(GIVEN DATA begins)
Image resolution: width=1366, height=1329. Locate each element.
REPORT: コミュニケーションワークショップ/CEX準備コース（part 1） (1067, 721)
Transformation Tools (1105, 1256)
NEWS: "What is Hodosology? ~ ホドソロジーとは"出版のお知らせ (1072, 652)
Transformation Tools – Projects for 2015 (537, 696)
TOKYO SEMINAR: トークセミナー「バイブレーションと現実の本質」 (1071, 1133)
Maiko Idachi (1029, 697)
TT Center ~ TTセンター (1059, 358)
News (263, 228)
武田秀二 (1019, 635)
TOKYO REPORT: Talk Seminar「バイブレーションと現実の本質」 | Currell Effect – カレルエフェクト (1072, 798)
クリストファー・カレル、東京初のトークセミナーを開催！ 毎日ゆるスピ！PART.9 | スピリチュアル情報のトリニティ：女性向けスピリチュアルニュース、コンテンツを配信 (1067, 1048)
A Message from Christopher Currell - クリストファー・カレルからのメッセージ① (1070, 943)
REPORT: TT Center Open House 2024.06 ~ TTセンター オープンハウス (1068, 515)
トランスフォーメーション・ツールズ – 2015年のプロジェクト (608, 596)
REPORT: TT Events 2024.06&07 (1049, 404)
(GIVEN DATA ends)
(GIVEN DATA begins)
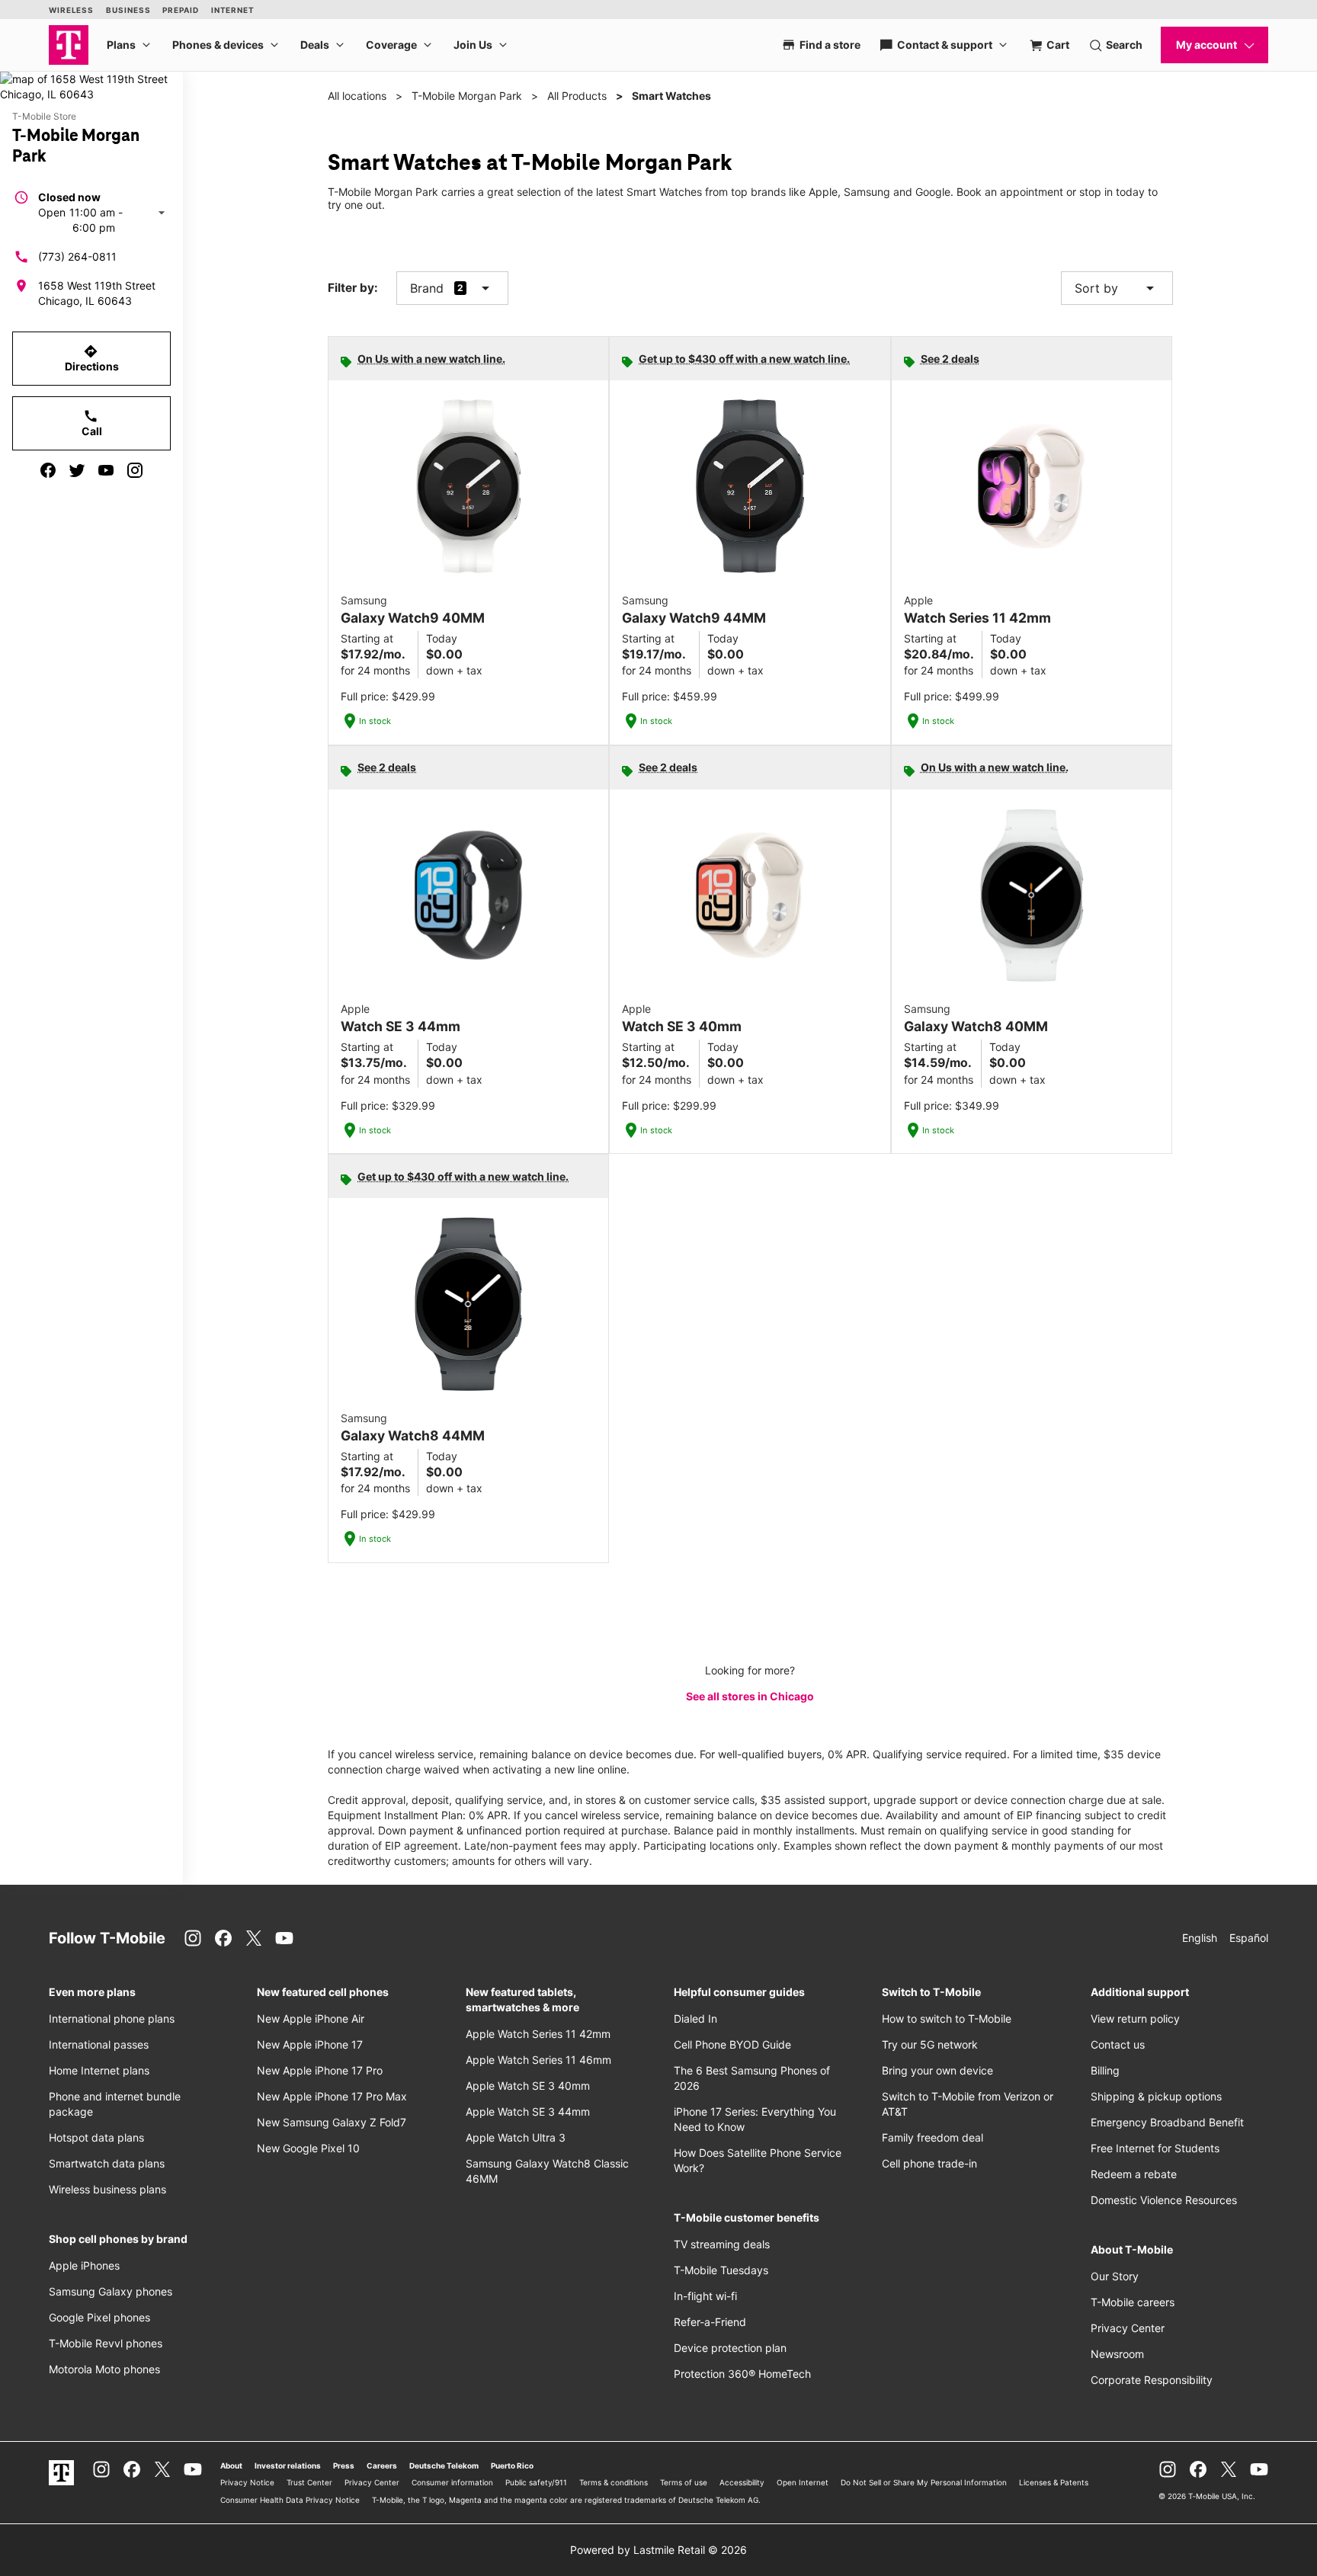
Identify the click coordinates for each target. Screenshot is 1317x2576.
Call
(GIVEN DATA ends)
REQUIRED WORK =>
Within the material above, copy exactly the lines from the line that holds "Transformation Tools (1105, 1256)" up to and including the line that holds "トランスフォーメーション・ツールズ – 2015年のプロジェクト (608, 596)".

RESULT OF THIS EXERCISE =>
Transformation Tools (1105, 1256)
NEWS: "What is Hodosology? ~ ホドソロジーとは"出版のお知らせ (1072, 652)
Transformation Tools – Projects for 2015 (537, 696)
TOKYO SEMINAR: トークセミナー「バイブレーションと現実の本質」 (1071, 1133)
Maiko Idachi (1029, 697)
TT Center ~ TTセンター (1059, 358)
News (263, 228)
武田秀二 (1019, 635)
TOKYO REPORT: Talk Seminar「バイブレーションと現実の本質」 | Currell Effect – カレルエフェクト (1072, 798)
クリストファー・カレル、東京初のトークセミナーを開催！ 毎日ゆるスピ！PART.9 | スピリチュアル情報のトリニティ：女性向けスピリチュアルニュース、コンテンツを配信 (1067, 1048)
A Message from Christopher Currell - クリストファー・カレルからのメッセージ① (1070, 943)
REPORT: TT Center Open House 2024.06 ~ TTセンター オープンハウス (1068, 515)
トランスフォーメーション・ツールズ – 2015年のプロジェクト (608, 596)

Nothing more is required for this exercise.